Records for the task Start Marker

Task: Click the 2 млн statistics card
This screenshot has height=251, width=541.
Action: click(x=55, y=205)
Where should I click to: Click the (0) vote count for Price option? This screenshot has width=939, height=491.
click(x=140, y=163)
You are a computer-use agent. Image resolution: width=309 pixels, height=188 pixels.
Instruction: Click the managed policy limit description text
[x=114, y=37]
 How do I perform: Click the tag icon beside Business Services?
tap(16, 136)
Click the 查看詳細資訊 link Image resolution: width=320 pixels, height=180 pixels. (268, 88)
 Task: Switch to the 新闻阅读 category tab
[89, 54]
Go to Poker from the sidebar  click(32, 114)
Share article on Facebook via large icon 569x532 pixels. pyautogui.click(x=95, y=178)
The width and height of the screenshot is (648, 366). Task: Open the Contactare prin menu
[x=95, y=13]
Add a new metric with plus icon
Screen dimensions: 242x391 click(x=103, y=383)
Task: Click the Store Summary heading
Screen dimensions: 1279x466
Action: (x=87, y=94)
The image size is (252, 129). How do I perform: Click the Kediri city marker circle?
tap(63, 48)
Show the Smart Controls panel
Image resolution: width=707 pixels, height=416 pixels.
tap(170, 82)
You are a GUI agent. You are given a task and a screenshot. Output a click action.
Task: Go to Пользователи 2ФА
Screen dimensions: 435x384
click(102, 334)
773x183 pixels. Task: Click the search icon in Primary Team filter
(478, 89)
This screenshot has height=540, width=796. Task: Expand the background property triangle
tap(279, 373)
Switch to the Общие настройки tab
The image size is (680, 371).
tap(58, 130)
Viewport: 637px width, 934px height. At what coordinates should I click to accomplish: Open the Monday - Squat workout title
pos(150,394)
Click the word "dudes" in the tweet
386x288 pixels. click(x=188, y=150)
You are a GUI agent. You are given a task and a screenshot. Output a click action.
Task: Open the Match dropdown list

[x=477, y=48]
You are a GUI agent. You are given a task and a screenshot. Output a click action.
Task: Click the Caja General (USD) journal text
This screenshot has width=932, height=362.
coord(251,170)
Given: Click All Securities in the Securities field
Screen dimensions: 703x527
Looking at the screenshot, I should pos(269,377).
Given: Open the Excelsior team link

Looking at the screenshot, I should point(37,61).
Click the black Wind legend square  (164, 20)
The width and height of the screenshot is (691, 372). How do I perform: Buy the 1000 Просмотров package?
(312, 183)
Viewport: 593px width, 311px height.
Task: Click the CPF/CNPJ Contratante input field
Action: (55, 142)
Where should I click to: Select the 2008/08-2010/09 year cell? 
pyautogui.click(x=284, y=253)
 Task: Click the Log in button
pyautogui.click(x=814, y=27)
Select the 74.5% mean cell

Records for the task End Marker

### Your instructions
Please print the whole of the material verbatim.

### Finished exercise
Task: Click the 2 млн statistics card
This screenshot has height=251, width=541.
Action: click(x=55, y=205)
Where should I click to: Click the (0) vote count for Price option? This screenshot has width=939, height=491.
click(x=140, y=163)
You are a computer-use agent. Image resolution: width=309 pixels, height=188 pixels.
Instruction: Click the managed policy limit description text
[x=114, y=37]
 How do I perform: Click the tag icon beside Business Services?
tap(16, 136)
Click the 查看詳細資訊 link Image resolution: width=320 pixels, height=180 pixels. (268, 88)
 Task: Switch to the 新闻阅读 category tab
[89, 54]
Go to Poker from the sidebar  click(32, 114)
Share article on Facebook via large icon 569x532 pixels. pyautogui.click(x=95, y=178)
The width and height of the screenshot is (648, 366). Task: Open the Contactare prin menu
[x=95, y=13]
Add a new metric with plus icon
Screen dimensions: 242x391 click(x=103, y=383)
Task: Click the Store Summary heading
Screen dimensions: 1279x466
Action: (x=87, y=94)
The image size is (252, 129). How do I perform: Click the Kediri city marker circle?
tap(63, 48)
Show the Smart Controls panel
Image resolution: width=707 pixels, height=416 pixels.
tap(170, 82)
You are a GUI agent. You are given a task and a screenshot. Output a click action.
Task: Go to Пользователи 2ФА
Screen dimensions: 435x384
click(102, 334)
773x183 pixels. Task: Click the search icon in Primary Team filter
(478, 89)
This screenshot has height=540, width=796. Task: Expand the background property triangle
tap(279, 373)
Switch to the Общие настройки tab
The image size is (680, 371).
tap(58, 130)
Viewport: 637px width, 934px height. At what coordinates should I click to accomplish: Open the Monday - Squat workout title
pos(150,394)
Click the word "dudes" in the tweet
386x288 pixels. click(x=188, y=150)
You are a GUI agent. You are given a task and a screenshot. Output a click action.
Task: Open the Match dropdown list

[x=477, y=48]
You are a GUI agent. You are given a task and a screenshot. Output a click action.
Task: Click the Caja General (USD) journal text
This screenshot has width=932, height=362.
coord(251,170)
Given: Click All Securities in the Securities field
Screen dimensions: 703x527
Looking at the screenshot, I should pos(269,377).
Given: Open the Excelsior team link

Looking at the screenshot, I should point(37,61).
Click the black Wind legend square  (164, 20)
The width and height of the screenshot is (691, 372). How do I perform: Buy the 1000 Просмотров package?
(312, 183)
Viewport: 593px width, 311px height.
Task: Click the CPF/CNPJ Contratante input field
Action: (55, 142)
Where should I click to: Select the 2008/08-2010/09 year cell? 
pyautogui.click(x=284, y=253)
 Task: Click the Log in button
pyautogui.click(x=814, y=27)
Select the 74.5% mean cell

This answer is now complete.